Appellant owning property – Garden of property fronting onto roadway – Whether part of garden dedicated for use as highway – “Hedge to hedge” presumption – Judge concluding that land forming part of highway – Appeal dismissed

The appellant was the owner of a property, consisting of a dwelling-house and garden, known as Hviskende Traer, Tivetshall Street, Margaret, Norfolk. The property fronted onto a roadway called Green Lane, in respect of which the respondent council were the local highway authority. In April 1992 the appellant erected several low posts and a chain along the edge of her garden where it met the roadway. The council objected and served a notice under section 143 of the Highways Act 1980, requiring the removal of the posts and chain. The council claimed that a certain part of the appellant’s garden (the land) fronting Green Lane had been dedicated for use as part of the highway. The council’s claim to highway rights over the land was founded upon an alleged act of dedication by the appellant’s predecessor in title, W, at or about the time that he built the dwelling-house in 1968.

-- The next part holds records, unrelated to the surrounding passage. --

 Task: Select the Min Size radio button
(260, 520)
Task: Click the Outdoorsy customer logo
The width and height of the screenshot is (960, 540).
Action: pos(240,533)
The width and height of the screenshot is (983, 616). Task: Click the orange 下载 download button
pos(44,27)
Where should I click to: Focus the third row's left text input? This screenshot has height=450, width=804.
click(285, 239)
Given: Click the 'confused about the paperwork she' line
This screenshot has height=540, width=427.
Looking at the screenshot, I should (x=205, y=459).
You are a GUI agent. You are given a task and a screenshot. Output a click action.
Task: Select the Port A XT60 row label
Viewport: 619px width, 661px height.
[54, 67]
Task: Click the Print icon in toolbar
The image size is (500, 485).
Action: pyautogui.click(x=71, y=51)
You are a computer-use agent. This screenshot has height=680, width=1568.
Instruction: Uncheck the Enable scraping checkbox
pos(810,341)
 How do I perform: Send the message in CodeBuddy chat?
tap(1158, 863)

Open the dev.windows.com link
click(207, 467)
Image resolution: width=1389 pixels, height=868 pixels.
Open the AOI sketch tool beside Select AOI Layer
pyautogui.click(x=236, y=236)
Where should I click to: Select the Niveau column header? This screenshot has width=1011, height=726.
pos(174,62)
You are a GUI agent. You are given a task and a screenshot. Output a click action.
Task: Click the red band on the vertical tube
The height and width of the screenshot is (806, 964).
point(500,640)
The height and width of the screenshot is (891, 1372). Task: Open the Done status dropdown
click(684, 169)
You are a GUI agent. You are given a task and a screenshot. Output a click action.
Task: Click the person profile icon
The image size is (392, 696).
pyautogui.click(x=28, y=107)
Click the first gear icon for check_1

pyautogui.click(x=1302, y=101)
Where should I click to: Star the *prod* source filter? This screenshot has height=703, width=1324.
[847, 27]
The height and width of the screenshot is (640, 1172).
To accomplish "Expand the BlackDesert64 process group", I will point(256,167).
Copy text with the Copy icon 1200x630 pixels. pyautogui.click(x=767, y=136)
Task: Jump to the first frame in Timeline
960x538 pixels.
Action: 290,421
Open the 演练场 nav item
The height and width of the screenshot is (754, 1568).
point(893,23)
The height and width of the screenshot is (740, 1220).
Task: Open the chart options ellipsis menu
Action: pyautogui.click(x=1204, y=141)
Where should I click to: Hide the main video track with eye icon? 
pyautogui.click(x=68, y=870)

The appellant refused to comply with the notice and the council arranged for the chain and posts to be removed. Subsequently, the appellant issued proceedings, claiming a declaration that the land did not form part of the highway and seeking an order requiring the council to replace the posts and chain. The judge held that the effect of the county council byelaws made in July 1933, in conjunction with the Public Health Act 1925, was that, on or before the date when W commenced building the dwelling-house, and without any further act by W, such part of the property as lay within 36ft of the far boundary of the highway became annexed to, and part of, the highway. Accordingly, the judge dismissed the claim and declared that the land formed part of the public highway. The appellant appealed.